4. The same sort of mistake is made when people focus on Cantillon effects. When the Fed injects new money it generally buys bonds. The effect of the extra money (if permanent) is profound, whereas the effect of the bond purchases is trivial. If they used a different procedure such as paying public employee wages with the new money, the only difference would be that bond dealers would lose out on a bit of revenue from selling bonds to the Fed. But the commissions are so infinitesimal in the (highly liquid) bond market that the secondary effect is trivial compared to the direct effect of a permanent increase in the monetary base. It doesn’t matter “who gets the money first.” Cantillon effects only become important if the central bank buys something wasteful like bananas, which quickly rot.

Does any of this change at the zero bound? Not much. The bond commissions become bigger because more bonds are purchased. Maybe the Fed buys MBSs issued by GSEs, but even these are backed by the Treasury. They are risk free for the Fed. The Fed now pays interest on reserves, which makes the newly injected reserves much like government debt. QE is essentially swapping one form of debt for another. And the addition of interest on reserves means the Fed now has two tools to impact base demand (IOR and reserve requirements) but nothing fundamental has changed.

The base is called “high powered money” because permanent increases in the base have a massive impact on the nominal economy. All the other issues (trade, fiscal, banking/finance and Cantillon effects) are minor sideshows by comparison. Keep your eye on the big picture when analyzing NGDP.

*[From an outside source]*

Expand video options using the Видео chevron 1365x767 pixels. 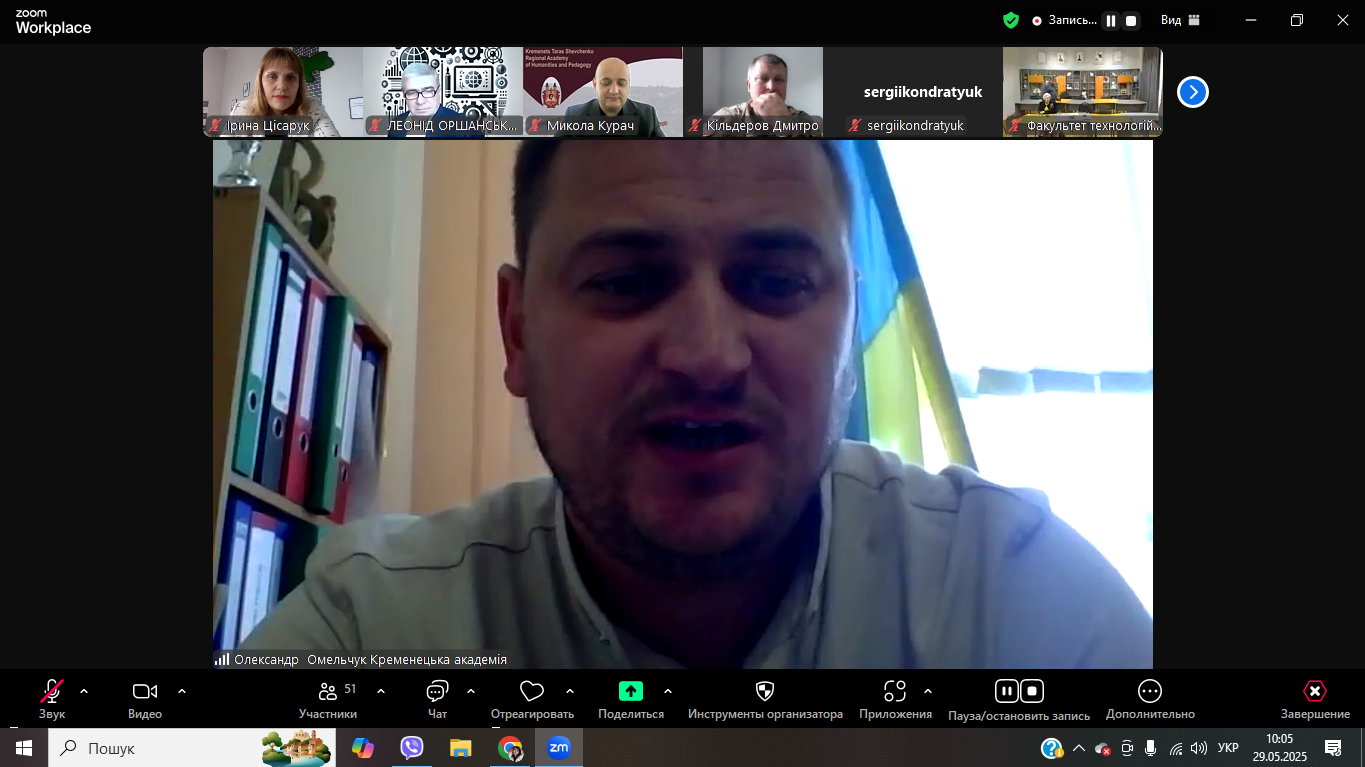pos(181,690)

And when analyzing living standards in the long run, even NGDP becomes a minor footnote. In that case it’s supply-side factors that matter. If you want to focus on the impact of banking or fiscal policy, you’d be much better off ignoring their interaction with monetary policy, and looking at their effect on productivity–the supply-side forces that matter in the long run.

PS. There are of course many other fallacies, such as the idea that deflation is caused by bad demographics, or overproduction, or international trade, or less lending, or any number of other non-monetary factors. I’ll address those in a future post.